WHAT IS BEING ASKED: Omitting all pictures, copy word for word the lines from the line containing "Where should I" through the final line of the entries.

MATERIAL PROVIDED:

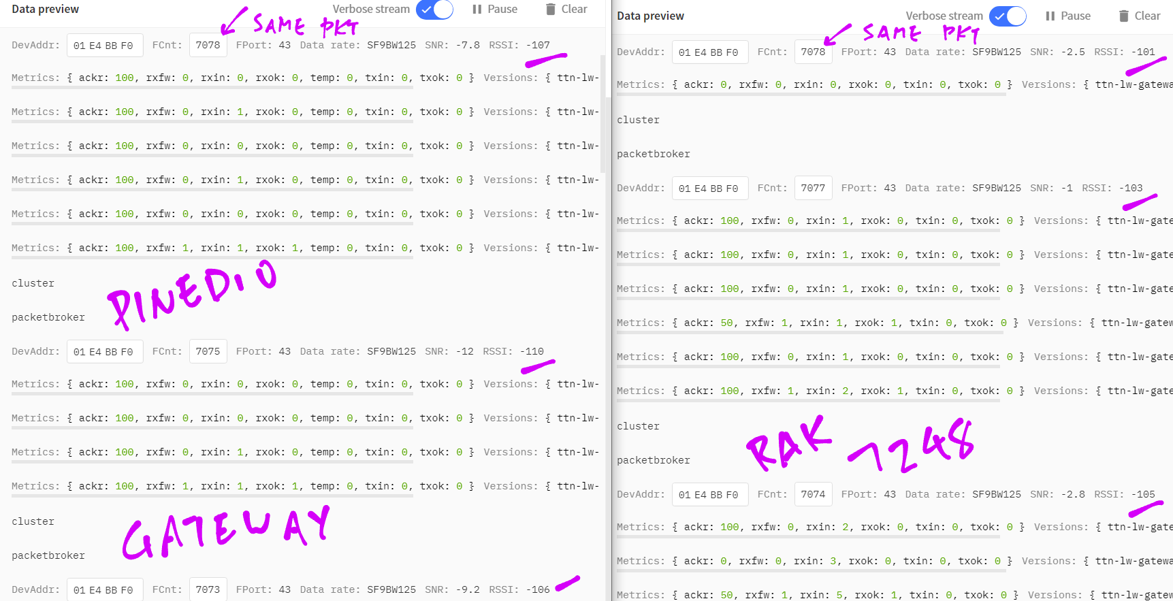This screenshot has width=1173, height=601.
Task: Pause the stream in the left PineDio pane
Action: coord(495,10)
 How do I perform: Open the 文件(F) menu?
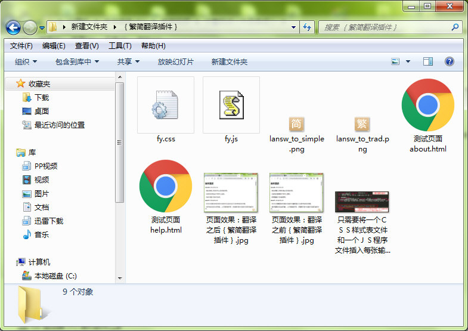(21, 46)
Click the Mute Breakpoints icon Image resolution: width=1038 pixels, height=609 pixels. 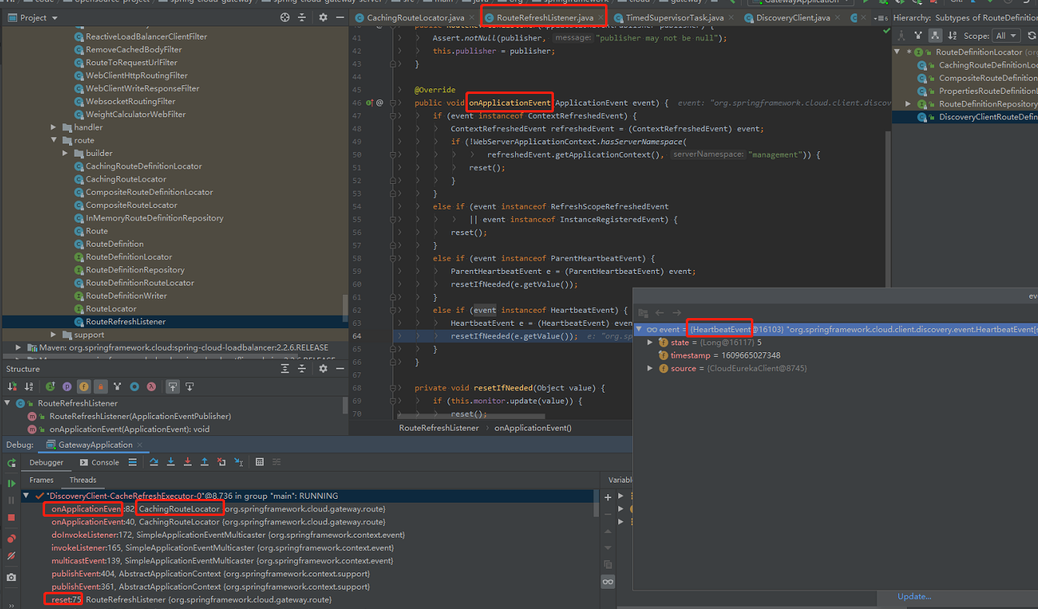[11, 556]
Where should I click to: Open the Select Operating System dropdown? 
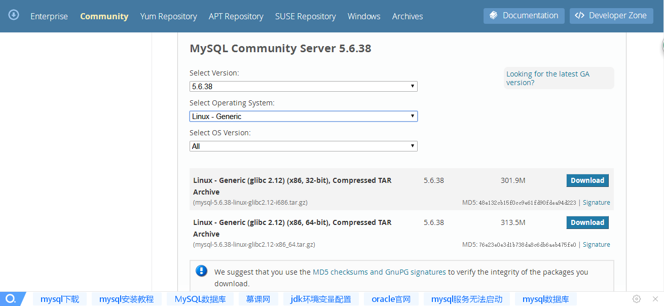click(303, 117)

EXPECTED OUTPUT:
Where should I click to: Open the Select Operating System dropdown? 
click(303, 117)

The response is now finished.